Written task 1 —
Please write out the passage of the forum post on raising bilingual children, everything from "From my experience" down to "me in Russian.".
Written task 2 —
Extend the forum post about raising bilingual children, starting right after its final sentence.
== Page extract ==
I am from California. I grew up with limited exposure to Spanish, but learned it later in college courses and then living in Mexico and by speaking with the local Spanish speakers here in Austria.
My method since my daughter was born has followed the ‘time and place’ model. I speak exclusively Spanish at home (except for when I read books in English or German) and as soon as we walk out the door I start speaking English. My daughter is so used to it, she looks at me funny and calls me on it when I speak the wrong language in the wrong place. 
I think one important point is that children will not automatically speak the “weaker” language or languages,  but this does not mean they are not “bilingual”, etc.
I think the decisive factor is whether the child feels the “necessity” to speak a language. Passive language knowledge becomes active as soon as it is required. For example, when my sister came to visit last Christmas, my daughter began speaking English within about one hour of her arrival. I had never heard her speak full sentences in English before that.
I try to spend time with my English speaking friends who have children. Their children, who were born in England, Australia, etc. speak English, but I’ve noticed my daughter speaks German with them. There was only one exception at a birthday party where there was a non-German speaking girl. I hope to do the same in the future with Spanish speaking kids to increase her exposure to the language.
From my experience working with immigrant children (as an English language teacher) and with my daughter I have found that children prefer to speak the “stronger” language. The stronger language could be the foreign language up until kindergarten if the child is mainly exposed to this language (grandparents and other relatives) but most often the “stronger” language is the language of the country, especially if one parent speaks the local language.
My daughter speaks to me in Russian because she knows that I understand. That is, I understand my daughter’s simple Russian. (I took two semesters and since she was born I have been exposed to the language more and more.) She got used to responding to me in Russian.
As a side note, her mother and I speak to each other in English, but we have been separated for three years, so my daughter rarely hears us speaking English. 
So, in conclusion, my plan is to further expose my daughter to situations where she will have to speak English and Spanish in order to “force” her to speak. I plan on visiting my family for a month in California and in the future I plan on spending time in Spain or other Spanish speaking countries to immerse her. Regarding grammar, reading and comprehension, I will have to consider different options for her later education.
 
Miri
  Reply with quote  #6 
Thanks Ramsey for that comment. I’ve been looking for support for speaking both my native languages to my 13-month-old son. We live in England and my partner speaks exclusively German with him, reading all books in German and even translating English books into German as he reads. My mother tongues are English and Hebrew and until his first birthday I spoke only Hebrew with him, the idea being that he should have a non-European language (even if not a very useful one) so that future language acquisition becomes easier. I have no Hebrew speaking family here so he has to wait for family visits for any support. The problem is that I have always preferred English and my parents are both native English speakers so as a child in Israel we had ML@H with Hebrew outside home, so speaking Hebrew at home to my son felt strange, and translating books from English was awkward too. My partner and I speak English to each other, although my German is quite good, and he understands a little Hebrew. When our son turned 1 I started reading him my favourite English books in English and immediately felt more relaxed. The problem is I now find myself mixing the languages outrageously, in exactly the way I felt I wasn’t supposed to. Outside I now speak mainly English, but at home I speak Hebrew or English with no kind of rule. This is the way I have always spoken with my siblings, who were also brought up bilingual, and none of us had any trouble separating the languages outside (though we each prefer different languages). I just hope it won’t confuse my son? One last thing is we live with two adult friends in a shared house – one speaks English, but we’ve encouraged the other to speak only her mother tongue with our son – a minority language from China… On consideration, I’m hopeful all this won’t do him any damage – so many kids in India grow up with 5-6 languages spoken by multilingual parents and peers?
===
== Data extract ==
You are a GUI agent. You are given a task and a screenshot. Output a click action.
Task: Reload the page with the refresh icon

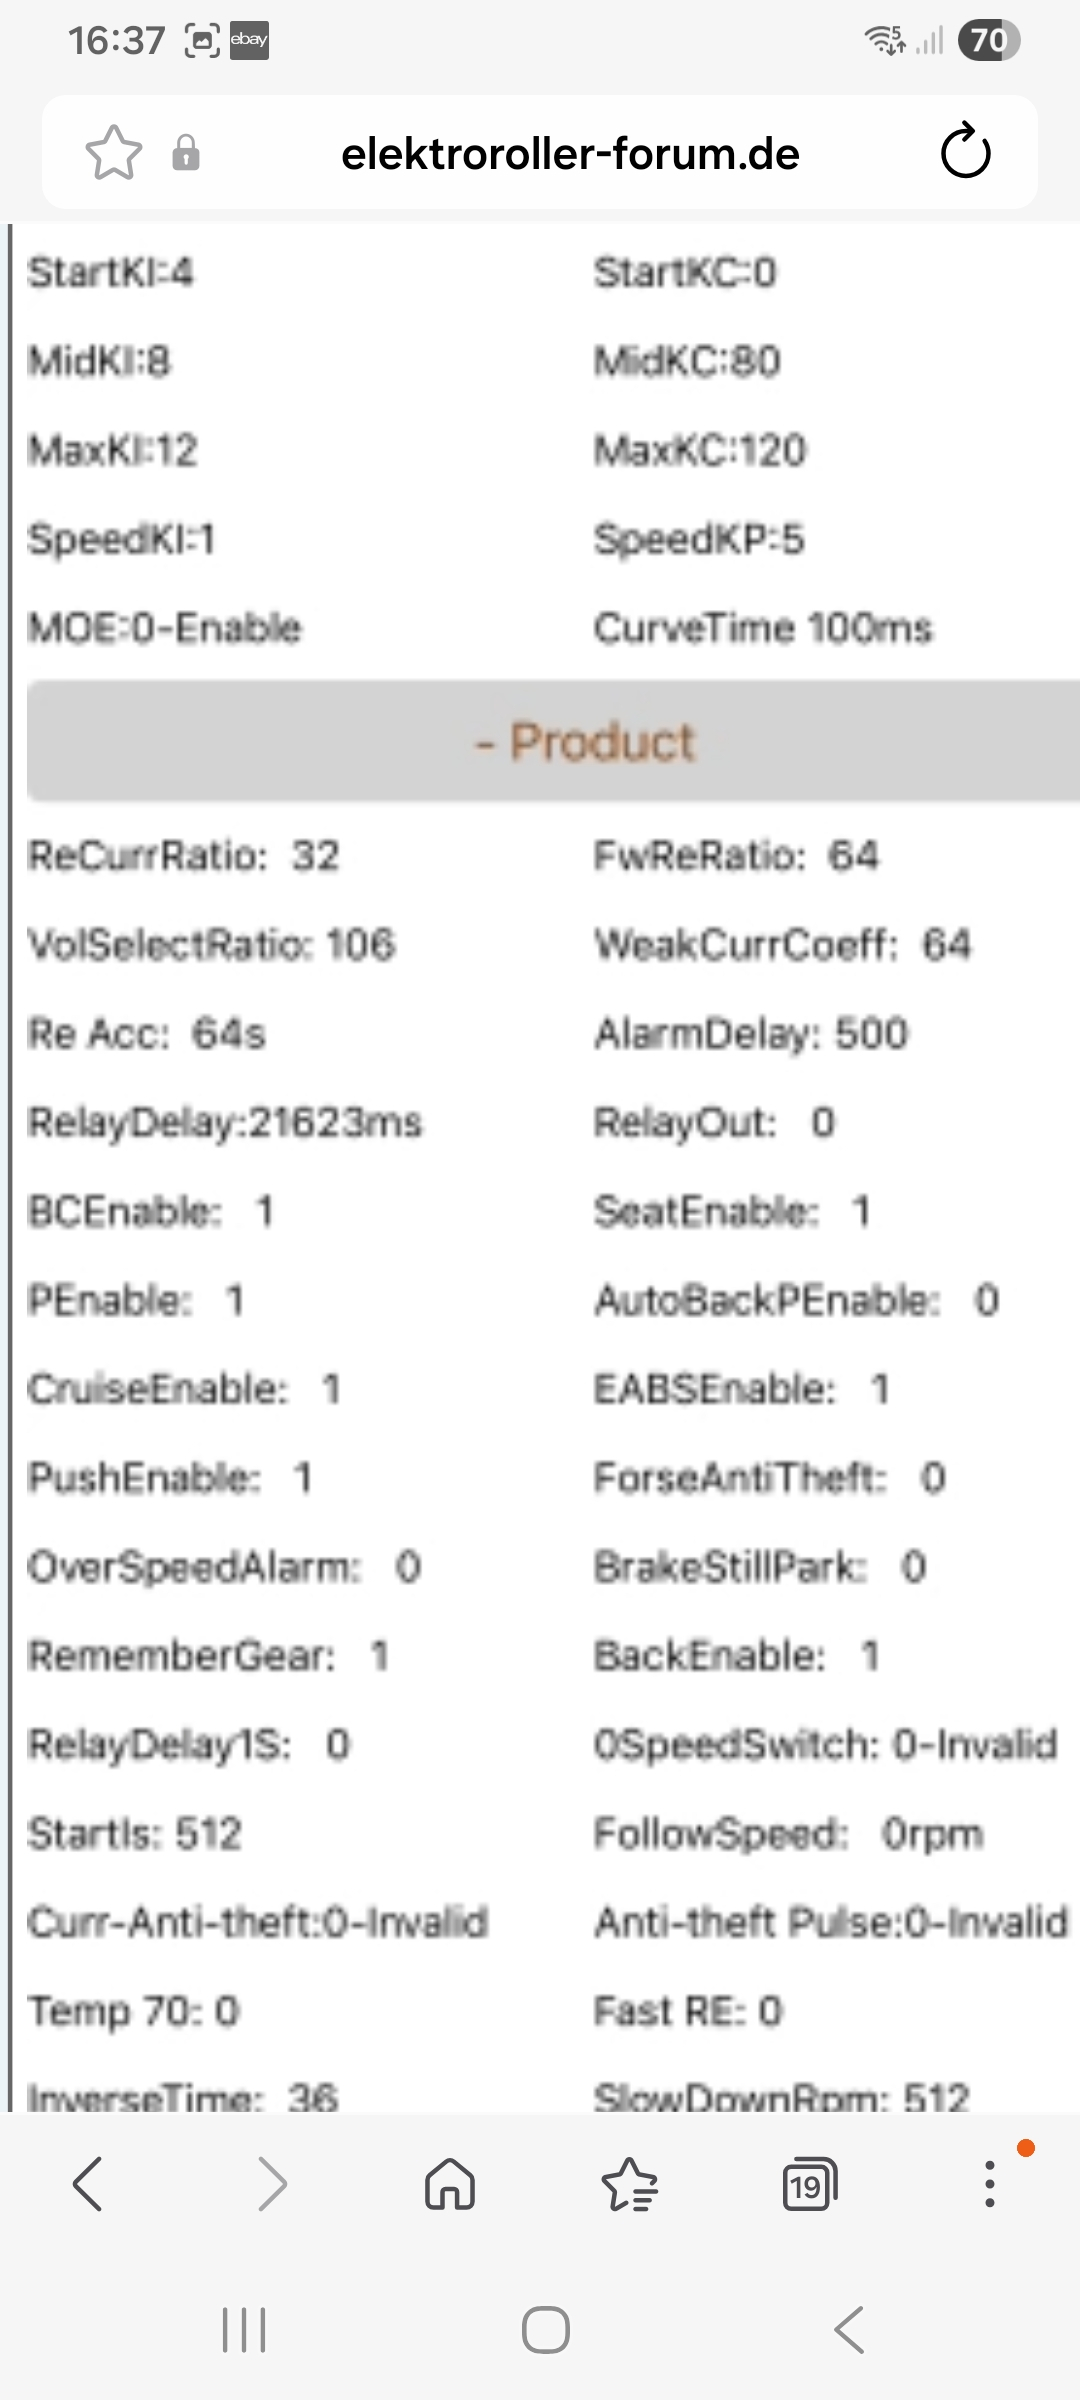click(966, 151)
===
Answer 1 —
From my experience working with immigrant children (as an English language teacher) and with my daughter I have found that children prefer to speak the “stronger” language. The stronger language could be the foreign language up until kindergarten if the child is mainly exposed to this language (grandparents and other relatives) but most often the “stronger” language is the language of the country, especially if one parent speaks the local language.
My daughter speaks to me in Russian because she knows that I understand. That is, I understand my daughter’s simple Russian. (I took two semesters and since she was born I have been exposed to the language more and more.) She got used to responding to me in Russian.

Answer 2 —
 
Darre
  Reply with quote  #7 
I’m happy that I found this thread. We’re in a bit of a language bind and would really appreciate some advice. We’re moving to a new country and need a new language system. 

My native language is Swedish. Besides that (and English) I also speak Farsi and Greek, which I learned at home (I grew up with OPOL: Greek with my mother and Farsi with my father). My wife is a native English speaker and she also learned Farsi at home. She also speaks Swedish although not at a native level. 

We have a daughter who recently turned two (and a new born boy). We currently live in Sweden and so far we have been following OPOL, where I’ve been speaking Farsi, my wife English and we have been relying on our daughter’s kindergarten for Swedish. Me and my wife mostly speak English between each other. Our daughter now speaks mostly English but she is starting to make sentences in Farsi as well. She seems to understand Swedish but she doesn’t speak it much. 

In a couple of months we’ll move to the US, where we expect to stay for a couple of years. My wife will be home with kids for the first year and then start work. If we would stick with our current OPOL system our kids would not be exposed to Swedish, which for me is very important (at some point I will have to switch to Swedish because my Farsi vocabulary will be inadequate once they are older). At the same time, we don’t want to give up Farsi and throw away two years of exposure. Also, its the language that we use the most during family gatherings. 

Some alternatives seem to be:
1) ML@H: At home my wife switches to Farsi, I switch to Swedish and we speak in English to each other.  We speak English when we’re out.
2) My wife continues with English, and I speak both Farsi and Swedish. One option here would be Ramsey’s system, with switches when we’re outside. Another idea is to use different languages on different days. I have no experience with this and I’m worried that it might lead to an unstructured mix. 
3) Find a Swedish or Farsi immersion programme and continue with OPOL.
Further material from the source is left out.